Most public agencies (municipalities) employ a tactic known as "sovereign immunity" when it comes to building inspections (amongst many other things). You can try to sue the city, but the case will be thrown out and you will pay the court costs. Most courts give deference to the city anyway. Missouri is one big, giant, sovereign immunity state.
Along the same lines, private inspectors usually have a clause or release in their contract to prevent a homeowner can't come back and sue them down the road. Sometimes it sucks, but that's the way it is.
That's why I posted earlier that this will be a civil matter between the builder and the owner. It all comes back to the guy who did the shitty work, e.g. the hand that crafted the mistake. -- If someone refers to herself / himself as a "guru", they probably aren't.
Thank you all. I hope once the builder's wounded pride heals a bit that we can sit back down and talk about these and other issues like grown ups. I'm not asking for anything that shouldn't already be mine, i.e., dry concrete walls, permanently dry basement door/entryway, main i-beam in crawl space that runs under the floor joists that IS actually properly supported and doesn't sag, flashing where deck is attached to house (verifying this one still), portion of driveway that doesn't deteriorate before its time because it was originally poured during a rain downpour (which I let ride in the spirit of compromise and that I will live to regret) which compared to these items, any of my other little complaints aren't even worth mentioning here.

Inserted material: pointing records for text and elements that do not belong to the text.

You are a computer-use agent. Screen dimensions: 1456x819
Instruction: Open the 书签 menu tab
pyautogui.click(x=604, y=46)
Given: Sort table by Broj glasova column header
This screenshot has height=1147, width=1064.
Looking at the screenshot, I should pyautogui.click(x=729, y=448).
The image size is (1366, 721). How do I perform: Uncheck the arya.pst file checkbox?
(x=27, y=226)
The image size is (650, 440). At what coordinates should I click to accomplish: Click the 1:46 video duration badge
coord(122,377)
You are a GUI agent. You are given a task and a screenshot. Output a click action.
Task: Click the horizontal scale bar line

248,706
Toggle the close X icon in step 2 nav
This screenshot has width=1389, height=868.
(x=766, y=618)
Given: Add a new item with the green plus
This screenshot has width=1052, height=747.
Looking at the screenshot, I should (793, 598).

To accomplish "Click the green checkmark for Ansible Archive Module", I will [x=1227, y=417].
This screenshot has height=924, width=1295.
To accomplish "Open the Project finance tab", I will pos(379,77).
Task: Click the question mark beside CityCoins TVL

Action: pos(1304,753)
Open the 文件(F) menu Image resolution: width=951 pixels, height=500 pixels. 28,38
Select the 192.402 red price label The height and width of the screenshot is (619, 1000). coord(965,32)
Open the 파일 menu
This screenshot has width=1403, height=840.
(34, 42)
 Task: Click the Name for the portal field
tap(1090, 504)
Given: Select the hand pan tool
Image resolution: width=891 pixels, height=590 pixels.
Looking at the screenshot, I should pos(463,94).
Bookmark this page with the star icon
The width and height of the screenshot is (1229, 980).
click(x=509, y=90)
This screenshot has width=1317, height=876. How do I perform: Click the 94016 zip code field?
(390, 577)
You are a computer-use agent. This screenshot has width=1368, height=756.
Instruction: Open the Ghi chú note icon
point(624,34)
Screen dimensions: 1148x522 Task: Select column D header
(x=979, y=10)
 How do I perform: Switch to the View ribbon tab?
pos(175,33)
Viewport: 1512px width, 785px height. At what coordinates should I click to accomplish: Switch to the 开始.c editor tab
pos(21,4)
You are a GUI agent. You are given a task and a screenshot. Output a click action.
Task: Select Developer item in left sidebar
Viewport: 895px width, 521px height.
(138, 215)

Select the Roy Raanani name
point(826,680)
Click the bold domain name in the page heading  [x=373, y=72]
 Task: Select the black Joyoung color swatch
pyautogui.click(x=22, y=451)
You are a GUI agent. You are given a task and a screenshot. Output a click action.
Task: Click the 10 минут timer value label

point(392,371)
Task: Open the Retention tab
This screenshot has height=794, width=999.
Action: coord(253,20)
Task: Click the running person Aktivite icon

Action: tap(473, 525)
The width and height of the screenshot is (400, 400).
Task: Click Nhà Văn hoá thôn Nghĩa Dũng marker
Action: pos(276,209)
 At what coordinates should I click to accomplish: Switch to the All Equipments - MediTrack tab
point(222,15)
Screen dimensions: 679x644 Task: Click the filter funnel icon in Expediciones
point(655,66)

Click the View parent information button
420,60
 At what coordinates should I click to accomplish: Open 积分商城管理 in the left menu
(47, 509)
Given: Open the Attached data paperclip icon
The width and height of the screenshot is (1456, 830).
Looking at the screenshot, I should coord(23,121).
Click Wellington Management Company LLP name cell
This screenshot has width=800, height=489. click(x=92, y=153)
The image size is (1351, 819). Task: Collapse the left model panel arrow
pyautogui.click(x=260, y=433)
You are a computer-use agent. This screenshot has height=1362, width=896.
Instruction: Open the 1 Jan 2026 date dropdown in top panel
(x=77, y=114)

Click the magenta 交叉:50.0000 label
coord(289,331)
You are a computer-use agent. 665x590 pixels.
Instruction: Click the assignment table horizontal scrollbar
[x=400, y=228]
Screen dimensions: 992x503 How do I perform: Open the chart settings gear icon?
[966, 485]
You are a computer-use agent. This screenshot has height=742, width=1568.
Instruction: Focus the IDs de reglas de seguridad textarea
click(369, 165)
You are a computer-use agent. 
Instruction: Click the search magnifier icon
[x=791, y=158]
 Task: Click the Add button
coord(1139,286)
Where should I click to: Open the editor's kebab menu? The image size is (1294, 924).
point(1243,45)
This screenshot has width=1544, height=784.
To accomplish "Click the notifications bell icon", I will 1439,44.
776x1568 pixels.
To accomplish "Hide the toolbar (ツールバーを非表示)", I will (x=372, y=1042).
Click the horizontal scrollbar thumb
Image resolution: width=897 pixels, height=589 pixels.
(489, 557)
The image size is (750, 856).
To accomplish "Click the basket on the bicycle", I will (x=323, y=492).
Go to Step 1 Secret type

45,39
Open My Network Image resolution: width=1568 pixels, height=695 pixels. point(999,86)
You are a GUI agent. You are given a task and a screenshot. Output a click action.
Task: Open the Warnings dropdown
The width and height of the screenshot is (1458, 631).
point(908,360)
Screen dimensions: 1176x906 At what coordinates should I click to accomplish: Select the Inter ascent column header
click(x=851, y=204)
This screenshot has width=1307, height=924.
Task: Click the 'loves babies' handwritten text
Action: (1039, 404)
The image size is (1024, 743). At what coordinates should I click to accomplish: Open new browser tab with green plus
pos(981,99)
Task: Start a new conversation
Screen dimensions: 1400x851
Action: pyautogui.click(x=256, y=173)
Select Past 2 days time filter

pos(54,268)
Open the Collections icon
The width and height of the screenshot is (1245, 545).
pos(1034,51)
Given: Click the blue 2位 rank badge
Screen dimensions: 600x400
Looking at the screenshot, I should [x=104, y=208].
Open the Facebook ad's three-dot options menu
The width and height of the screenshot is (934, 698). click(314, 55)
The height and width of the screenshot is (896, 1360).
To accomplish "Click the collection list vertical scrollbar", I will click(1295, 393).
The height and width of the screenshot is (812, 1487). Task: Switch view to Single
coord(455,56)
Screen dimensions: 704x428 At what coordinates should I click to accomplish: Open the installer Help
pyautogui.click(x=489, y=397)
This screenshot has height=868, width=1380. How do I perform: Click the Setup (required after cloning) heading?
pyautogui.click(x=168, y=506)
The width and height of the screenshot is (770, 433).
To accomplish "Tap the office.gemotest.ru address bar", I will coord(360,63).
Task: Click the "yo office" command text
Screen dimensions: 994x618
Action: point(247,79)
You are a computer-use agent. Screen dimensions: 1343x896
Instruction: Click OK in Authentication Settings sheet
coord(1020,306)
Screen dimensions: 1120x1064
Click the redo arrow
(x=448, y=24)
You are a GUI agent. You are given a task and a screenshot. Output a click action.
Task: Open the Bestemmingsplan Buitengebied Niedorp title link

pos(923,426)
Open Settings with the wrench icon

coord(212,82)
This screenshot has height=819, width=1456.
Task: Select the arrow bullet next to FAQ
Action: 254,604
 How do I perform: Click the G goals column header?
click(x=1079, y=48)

It's ironic. Water intrusion was first topic I brought up when I first met this builder. The discussion came up a few times while the house was being built. And near the day we closed, the discussion came up once again. Water intrusion or the prevention of water intrusion is one of my anal things. Sweet irony that it should be the very first thing I face with the very first storm that hit my house.
A builder would hate me if I was the one building a house. I would be checking things every day if required. I learned a few things doing project management for a $5.5m renovation at work. I sat in on every prime meeting and all project meetings with the architects/engineers. Plus I walked every part of the job atleast once daily. I also made sure the job site foreman for each prime contacted me, the GC and their company with any issues. If they had a problem, I had a problem.
Plus I learned how to piss off the architects and engineers. That was more fun than the actual project.
One thing with a big project, you can hang contractors by their balls when they don't finish and you are holding up their bonds. I held one for 8 months past the completion date for failing to complete the last 5% of the work in a timely manner.